Experts are working to repair the damage caused by the Heartbleed bug. While only 53 of the top 10,000 websites are still at risk, analysts are confident that Heartbleed has not seen its last victim. Hackers are eager to take advantage of the software’s weakness before sites are able to identify and prevent future theft. Analysts predict that the bug will affect online security for years.
What was exposed?
SSL encryption is used by more than 56 percent of all websites—half of which were affected by the Heartbleed bug. Information housed within many of these sites include:
• Private correspondence. Emails and real-time chats are usually harmless, but emails that contain sensitive information are another story.
• Account information. Bank accounts and personal logins may have been directly targeted by the Heartbleed bug.
• Identity verification. Just as we learned from Solis-Reyes, even your Social Security Number could be compromised. While the IRS has not issued direct warnings, accounts that contain your SSN could lead criminals to the information they need.

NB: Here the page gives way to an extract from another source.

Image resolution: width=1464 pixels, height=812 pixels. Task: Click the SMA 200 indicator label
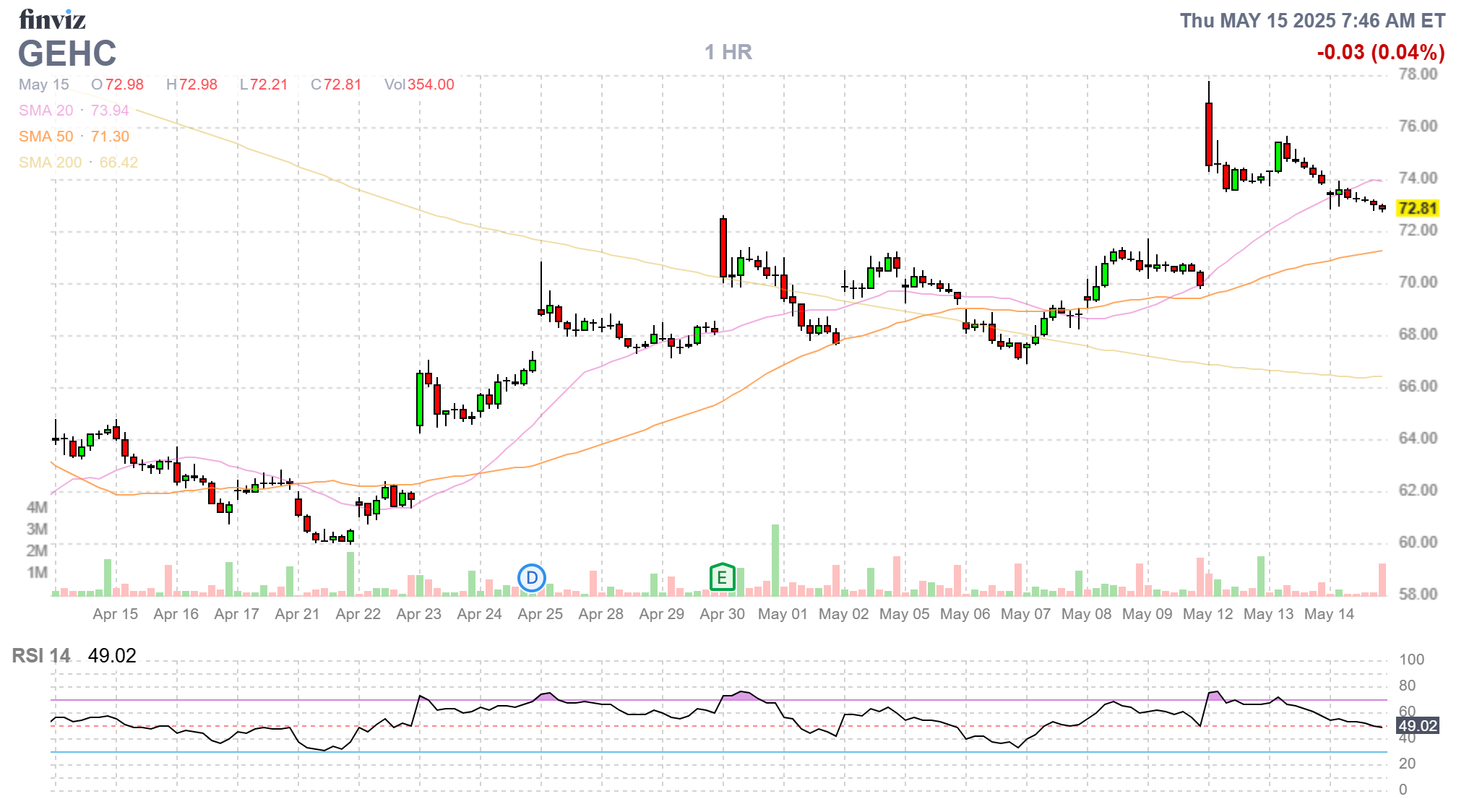(50, 163)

Which sites were affected?
The list is changing rapidly, but you’ll find an up-to-date roster here. The chart also includes specific information about each website and instructions from technical administrators. Sites affected include Facebook, Instagram, Google and Tumblr to name a few. Review the list carefully and complete the attached instructions.
What can I do?
It’s difficult to know if your information was compromised, but experts are encouraging all users to take a few precautionary measures:
• Suspend activity. Contact your account providers and ask them to cease online correspondence until your accounts and email addresses are secure. This will prevent sensitive information from exposing your identity in the future.

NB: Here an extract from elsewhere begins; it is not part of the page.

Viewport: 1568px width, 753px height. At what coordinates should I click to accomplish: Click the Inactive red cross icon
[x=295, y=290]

• Change your passwords. Affected websites are asking all users to change their passwords immediately to prevent additional problems. While a password change may be too late for some, it will safeguard many in the days ahead.
• Order credit reports. The threat of impending damage requires vigilance from all consumers. Protect your credit score by ordering free copies of your credit reports from TransUnion, Equifax and Experian. Review the information carefully and circle any suspicious activity. Repeat this process in three to six months.
• Sign up for fraud alerts and credit monitoring. If you’re nervous about facing identity theft alone, there are services to help. Ask the credit bureaus to place fraud alerts in each of your files. This measure requires identity verification before new credit is issued in your name, preventing hackers from using stolen information against you. Lexington Law also offers credit monitoring as part of our Concord Premier service level. We work with TransUnion to provide daily credit monitoring alerts, along with in-depth, personalized coaching about how your credit score may have been impacted and how smart consumers may want to respond. Whenever we detect changes within your credit reports which may positively or negatively impact your credit scores, credit monitoring alerts are quickly dispatched via email, SMS Text message, and posted to your Lexington Law account.
Heartbleed’s victim count remains unknown, but that doesn’t mean we should accept its oppression. Protect your identity and credit scores by taking proactive measures. Account protection is the best way to maintain your credit’s integrity.